● What the task requires
Print, exactly and completely, the data that appears below.

● Records to use
····················
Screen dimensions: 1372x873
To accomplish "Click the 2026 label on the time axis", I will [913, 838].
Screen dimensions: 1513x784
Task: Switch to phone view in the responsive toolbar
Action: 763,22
····················
● Finished exercise
Screen dimensions: 1372x873
To accomplish "Click the 2026 label on the time axis", I will [913, 838].
Screen dimensions: 1513x784
Task: Switch to phone view in the responsive toolbar
Action: 763,22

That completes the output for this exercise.